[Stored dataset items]
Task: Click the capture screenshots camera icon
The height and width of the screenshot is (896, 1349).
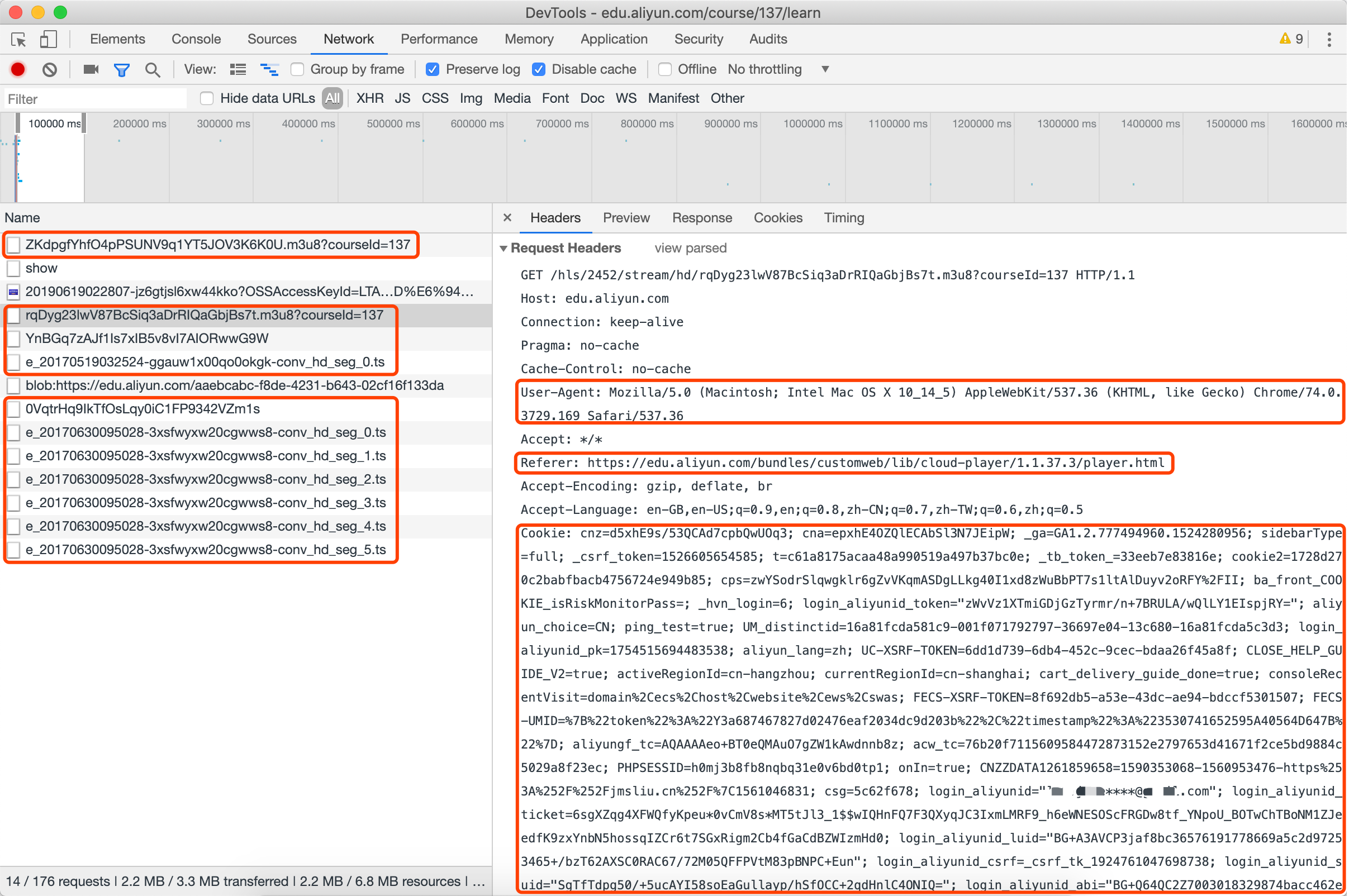Action: click(91, 69)
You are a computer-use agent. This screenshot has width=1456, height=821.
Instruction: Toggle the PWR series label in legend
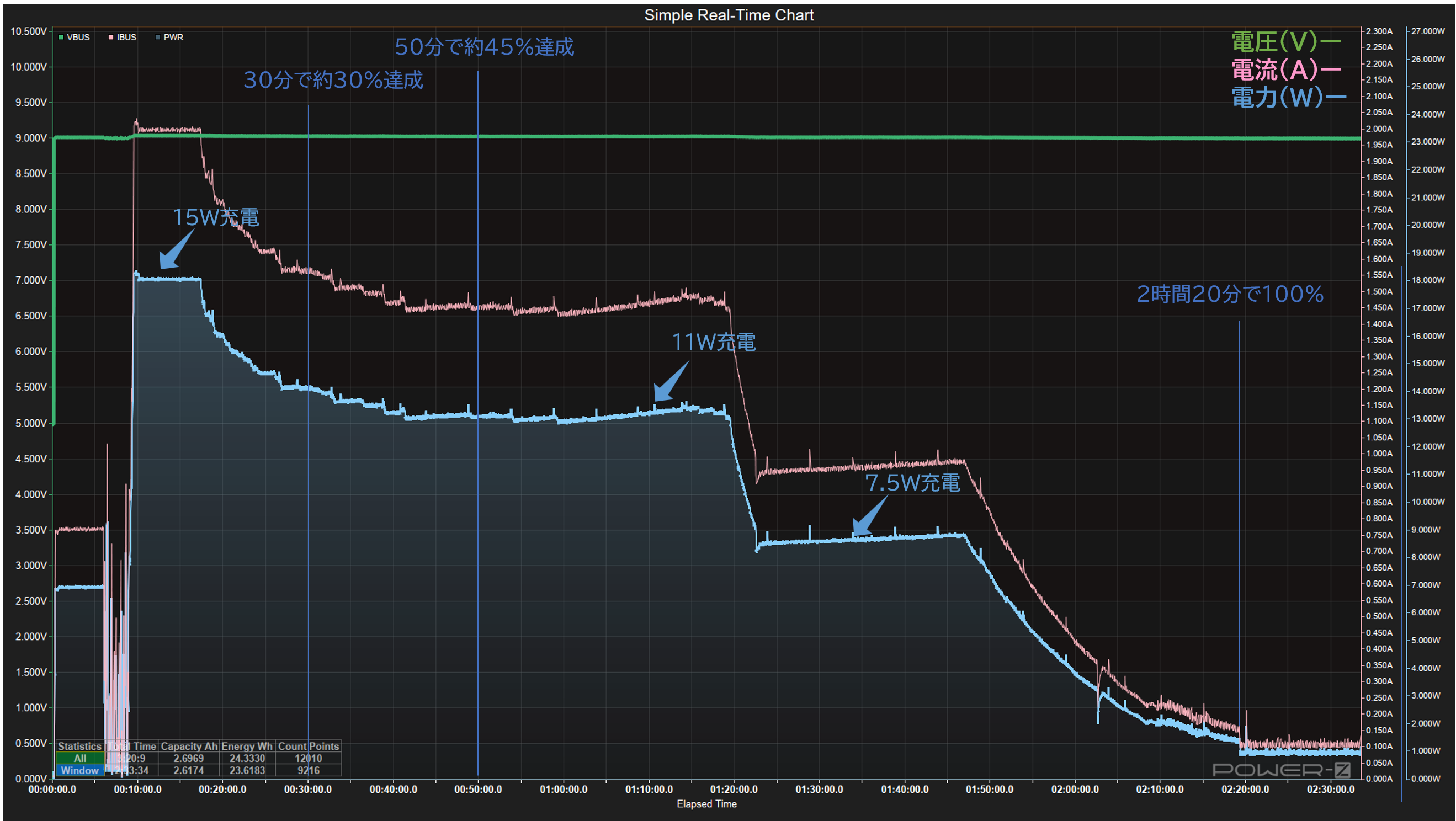[173, 38]
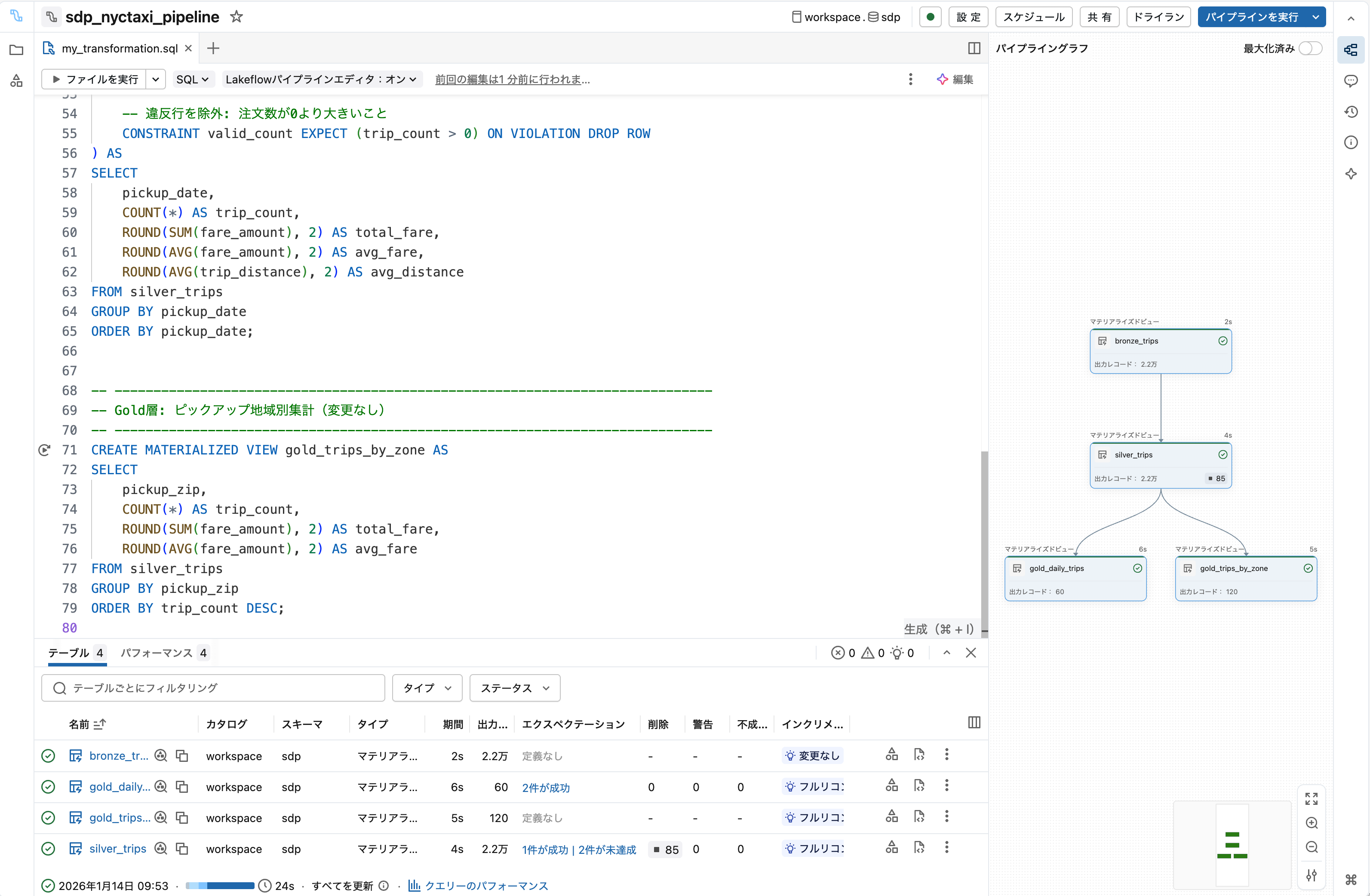Screen dimensions: 1370x896
Task: Open the SQL language dropdown
Action: coord(192,80)
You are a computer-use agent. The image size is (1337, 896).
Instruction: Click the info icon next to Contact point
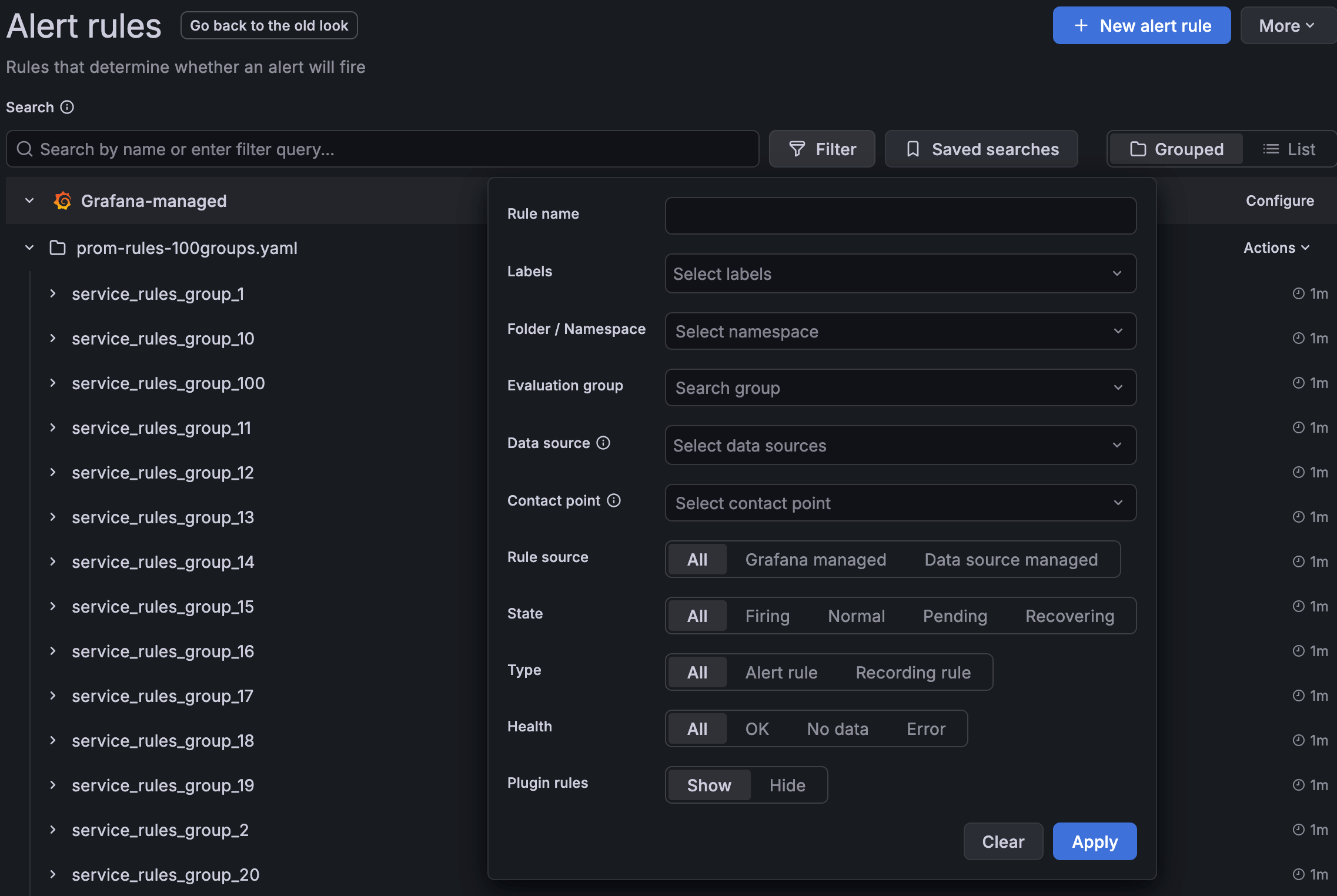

Exercise aim
Return the data verbatim, leaving out the pictures it holds.

Written response
Task: Click the capture screenshots camera icon
The height and width of the screenshot is (896, 1349).
Action: click(91, 69)
You are a computer-use agent. This screenshot has width=1456, height=821.
Instruction: Toggle the PWR series label in legend
[173, 38]
Screen dimensions: 1370x896
Task: Open the SQL language dropdown
Action: coord(192,80)
You are a computer-use agent. The image size is (1337, 896).
Instruction: Click the info icon next to Contact point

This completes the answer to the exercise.